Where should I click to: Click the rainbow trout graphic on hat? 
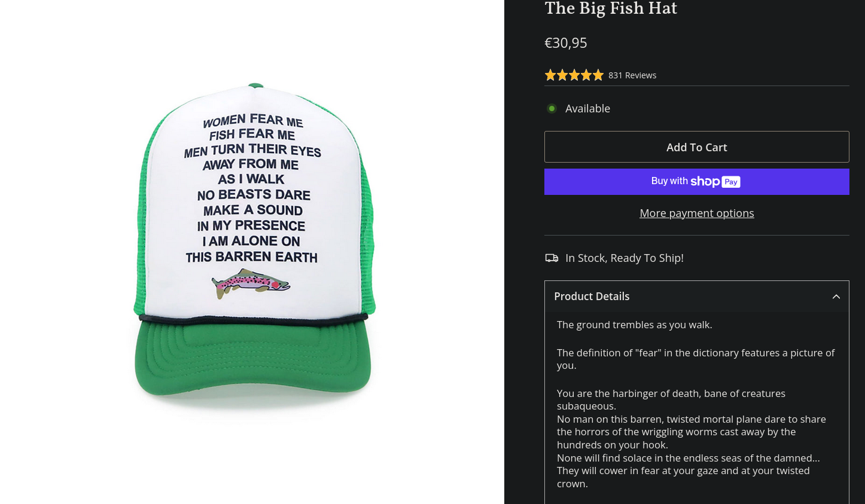tap(251, 283)
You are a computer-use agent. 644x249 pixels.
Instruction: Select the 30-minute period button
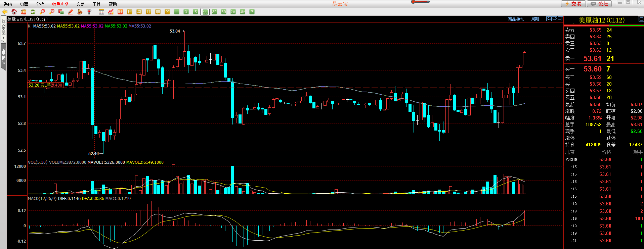pyautogui.click(x=214, y=12)
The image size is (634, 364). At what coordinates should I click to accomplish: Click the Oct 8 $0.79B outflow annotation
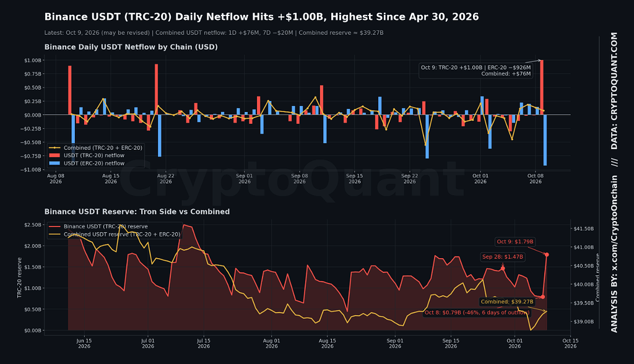tap(477, 312)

────

**How to complete this task**
Retype the data exactly; images stay out.

**Response**
Where should I click to: Click the rainbow trout graphic on hat? 
tap(251, 283)
You are a computer-use agent. 644x249 pixels.
Instruction: Select the 30-minute period button
pyautogui.click(x=214, y=12)
The image size is (634, 364). At what coordinates should I click to accomplish: Click the Oct 8 $0.79B outflow annotation
tap(477, 312)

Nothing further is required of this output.